Wir haben beispielsweise Marathon-Schuhe von Nike gezeigt, die von den aktuellen Weltrekordhaltern getragen werden. Sie stehen für das berühmte „Runner’s High“, das einen Dopamin- beziehungsweise Endorphin-Kick auslöst. Zum Thema „Gesundheit” hatten wir den Oura Ring, der Schlaf- und Vitalwerte aufzeichnet. Oder eine Gewichtsdecke, die den Schlaf verbessern soll. Eines der kuriosesten Objekte war eine Kettensäge: eine sehr gut gestaltete Husqvarna aus Schweden. Sie steht symbolisch für das Eisbaden im Winter, das in Finnland als einer der stärksten „Glücksbooster“ gilt. Ein Sprung ins eiskalte Wasser hebt sofort die Stimmung. Und eine Kettensäge ist – auch wenn offiziell nicht empfohlen – das Standardwerkzeug, um ein Loch in die zugefrorene Seefläche zu schneiden. Wir zeigten also auch die Dinge, die Glücksmomente überhaupt erst ermöglichen.

Ausgelöst werden die Botenstoffe durch körperliche und emotionale Trigger?
Ein bekanntes Phänomen in diesem Zusammenhang ist das sogenannte „Frisson“. Der Begriff beschreibt den Moment, in dem Musik Gänsehaut auslöst. Egal, ob es sich um ein trauriges oder ein euphorisches Stück handelt – bestimmte musikalische Elemente wie Crescendi oder plötzliche Dynamikwechsel erzeugen diesen Schauer. Wir haben einen DJ eingeladen, ein elektronisches Ambient-Stück zu komponieren, das mit Frisson-Elementen spielt. Die Besucher konnten die Musik in Ball Chairs von Eero Aarnio hören, die wir in kleine, private Musikräume verwandelt haben.

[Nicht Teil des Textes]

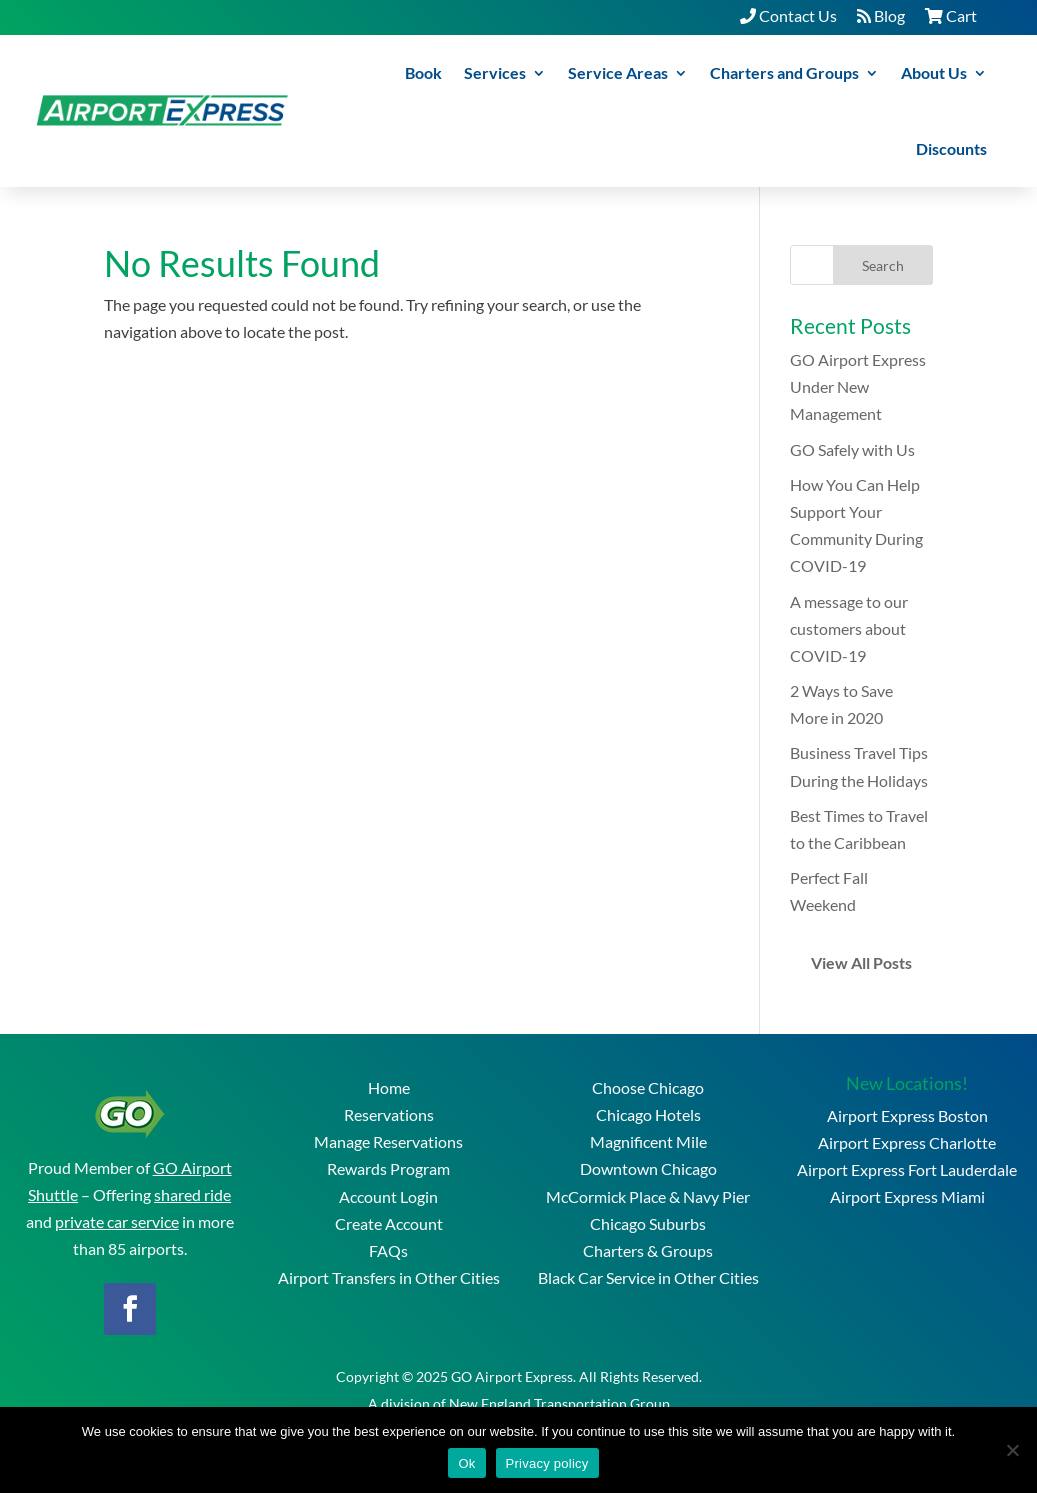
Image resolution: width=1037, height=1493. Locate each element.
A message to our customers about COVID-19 (849, 628)
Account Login (388, 1196)
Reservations (389, 1114)
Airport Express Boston (907, 1115)
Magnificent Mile (648, 1141)
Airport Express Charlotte (907, 1142)
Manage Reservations (388, 1141)
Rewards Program (388, 1168)
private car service (117, 1221)
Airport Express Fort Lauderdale (907, 1169)
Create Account (389, 1223)
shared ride (192, 1194)
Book (423, 72)
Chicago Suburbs (648, 1223)
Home (389, 1087)
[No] (1012, 1450)
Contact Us (788, 15)
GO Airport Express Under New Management (858, 386)
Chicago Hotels (648, 1114)
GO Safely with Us (852, 449)
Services (495, 72)
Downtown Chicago (648, 1168)
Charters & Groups (648, 1250)
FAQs (388, 1250)
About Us (934, 72)
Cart (951, 15)
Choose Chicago (648, 1087)
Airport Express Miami (907, 1196)
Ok (466, 1463)
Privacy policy (547, 1463)
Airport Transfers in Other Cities (389, 1277)
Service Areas (618, 72)
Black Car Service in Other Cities (648, 1277)
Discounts (951, 148)
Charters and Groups (784, 72)
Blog (881, 15)
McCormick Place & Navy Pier (648, 1196)
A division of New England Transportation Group (519, 1403)
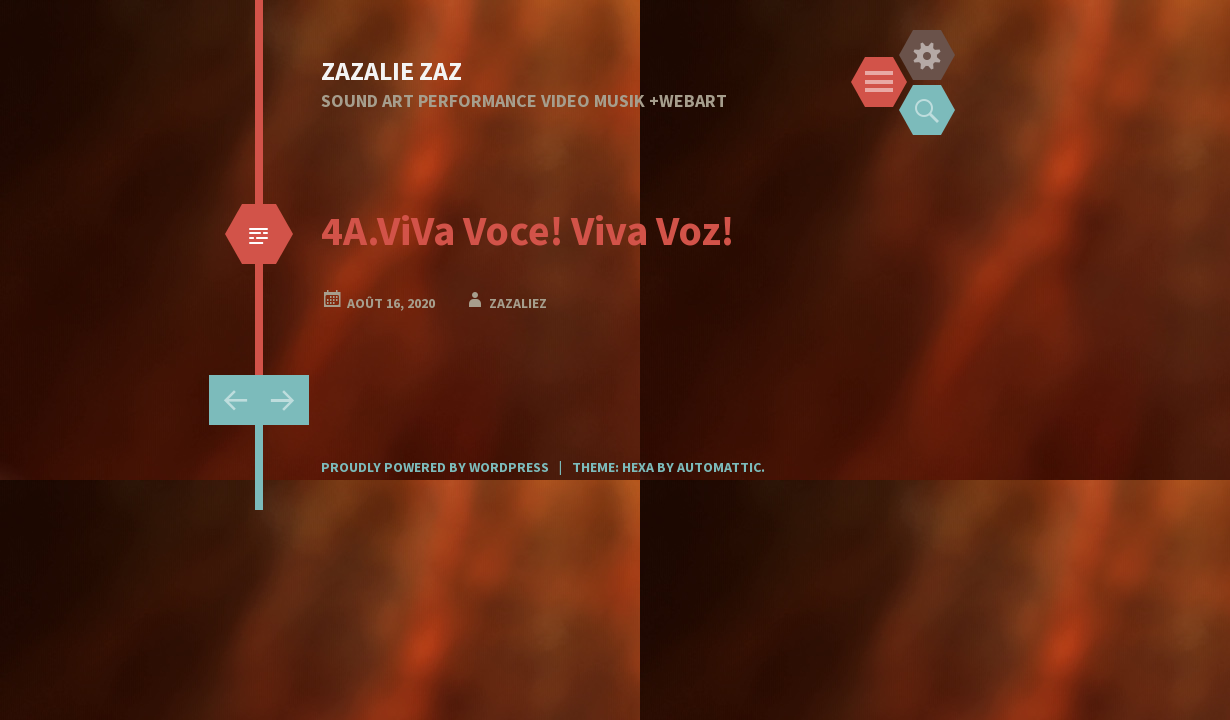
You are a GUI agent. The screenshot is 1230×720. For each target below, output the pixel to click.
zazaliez (518, 303)
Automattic (719, 467)
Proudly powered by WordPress (435, 467)
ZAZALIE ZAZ (391, 70)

Der Moment im Ball Chair ist ein privates Glück. Wie sieht kollektives Glück aus?
Wir haben uns beispielhaft mit der Stadt beschäftigt. Hier kann man gut erkennen, was passiert, wenn Dinge nicht funktionieren. Wenn es keine Radwege gibt, zu viele Autos unterwegs sind, der öffentliche Nahverkehr sich ständig verspätet oder Bordsteine nicht barrierefrei sind. Dann merkt man, wie stark solche Defizite aufs Gemüt schlagen. Wir wollten aufzeigen, welche Elemente in der Stadt wirklich gut gestaltet sein müssen. Ganz im Sinne von Ernesto Nathan Rogers’ Motto „dal cucchiaio alla città“ – „Vom Löffel zur Stadt“ – zählt jedes Detail. Es geht nicht nur um große Masterpläne, sondern um die kleinen Dinge, die den Menschen sofort auffallen. Vor allem dann, wenn sie nicht funktionieren.

Gibt es Abkürzungen auf dem Weg zum Glück?
Ja, aber die sind mit Vorsicht zu genießen und haben ihren Preis. Ich denke da zum Beispiel an Kaffee, Alkohol, Drogen, aber auch an Dinge wie Doomscrolling, Likes oder Shopping. Das sind alles schnelle Lösungen, die häufig nach hinten losgehen oder sogar gegenteilige Gefühle verursachen.

Marie Kondo war ja eine der Ersten, die über die Freude gesprochen hat, die man spürt, wenn man Dinge berührt. Das ist schwer messbar. Wie können Designer*innen so etwas in ihre Arbeit integrieren?
Eine Frage, die so schwer zu beantworten ist, wie die, was Menschen überhaupt glücklich macht. Wir haben rund zehn Designer und Designerinnen eingeladen, darüber zu reflektieren. Sie hatten völlige Freiheit. Interessant war, dass viele beim Thema „Flow“ landeten. Also dem Zustand, bei dem man völlig in einer Tätigkeit aufgeht und dabei Zeit und Raum vergisst. Wenn man etwas baut, zeichnet oder kreativ arbeitet – das ist anstrengend, zeitintensiv, aber am Ende zutiefst befriedigend. Das ist eine Form von Glück, die dem Gefühl nach einem langen, erschöpfenden Lauf ähnelt.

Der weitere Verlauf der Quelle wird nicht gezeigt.